If your heater bed isn't in contact with the glass plate, then you are depending on heat transfer across a layer of air which is a great insulator. Glass is a poor conductor of heat, too (0.96 W/m-K; air is 0.02, copper is 400 W/m-K), so heating one region of the glass plate does little to heat the adjacent regions. So what you really need is contact between PCB and glass all around the glass plate. Remember, that thermistor tells you what the temperature of the PCB is in that specific area of the PCB; the solid copper layer should do a pretty good job of distributing the heat, but you need to get that heat from the PCB to the glass evenly as well.

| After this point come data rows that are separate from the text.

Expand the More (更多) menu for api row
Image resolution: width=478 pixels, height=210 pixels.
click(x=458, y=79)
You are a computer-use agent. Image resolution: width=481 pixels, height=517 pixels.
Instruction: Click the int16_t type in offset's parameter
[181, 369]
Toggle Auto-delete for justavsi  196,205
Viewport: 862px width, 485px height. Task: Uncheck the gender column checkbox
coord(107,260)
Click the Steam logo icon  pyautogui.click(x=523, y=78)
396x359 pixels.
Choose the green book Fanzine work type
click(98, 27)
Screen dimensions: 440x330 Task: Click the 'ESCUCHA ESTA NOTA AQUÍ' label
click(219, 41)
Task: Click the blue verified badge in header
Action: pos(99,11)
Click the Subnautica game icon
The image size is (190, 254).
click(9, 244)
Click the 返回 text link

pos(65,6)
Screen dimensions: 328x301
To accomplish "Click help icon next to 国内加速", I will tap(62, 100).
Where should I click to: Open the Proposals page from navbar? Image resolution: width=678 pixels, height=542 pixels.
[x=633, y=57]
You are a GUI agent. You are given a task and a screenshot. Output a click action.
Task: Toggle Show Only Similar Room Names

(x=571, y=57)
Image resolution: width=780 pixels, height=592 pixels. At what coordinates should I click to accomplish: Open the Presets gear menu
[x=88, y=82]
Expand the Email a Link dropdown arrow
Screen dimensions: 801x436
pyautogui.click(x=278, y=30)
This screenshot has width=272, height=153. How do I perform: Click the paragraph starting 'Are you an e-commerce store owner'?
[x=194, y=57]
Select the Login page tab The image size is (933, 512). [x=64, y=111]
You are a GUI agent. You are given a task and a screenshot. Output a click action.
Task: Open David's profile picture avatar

When I assembled my 10" i3V, I noticed some warp in the heater PCB and corrected it by gently flexing it. I think that ideally, you want the PCB to be convex up so that the glass plate sits on a very slight hump in the middle, and then you use the clips to pull the edges into contact as well. The middle hump (or ridge, in my case) keeps some pressure against the middle to maintain contact (not too much, you'll flex the glass). I find that clips on all four sides are usually needed to get good adhesion near the edges, too. The LAST thing you want is for ANYTHING to be between the glass plate and the PCB. You might try a very small amount of heatsink grease to fill very small gaps, but that's a poor substitute for direct contact. It's probably more useful as a visual to see where the glass isn't touching. Where you have good contact, the grease should be squished thin enough to see the PCB through it. Where all you see is grease… need better contact.

The nice thing about this PCB / glass bed scheme is that you can replace the glass when it breaks. Otherwise, I'd be tempted to simply glue nichrome directly to the glass.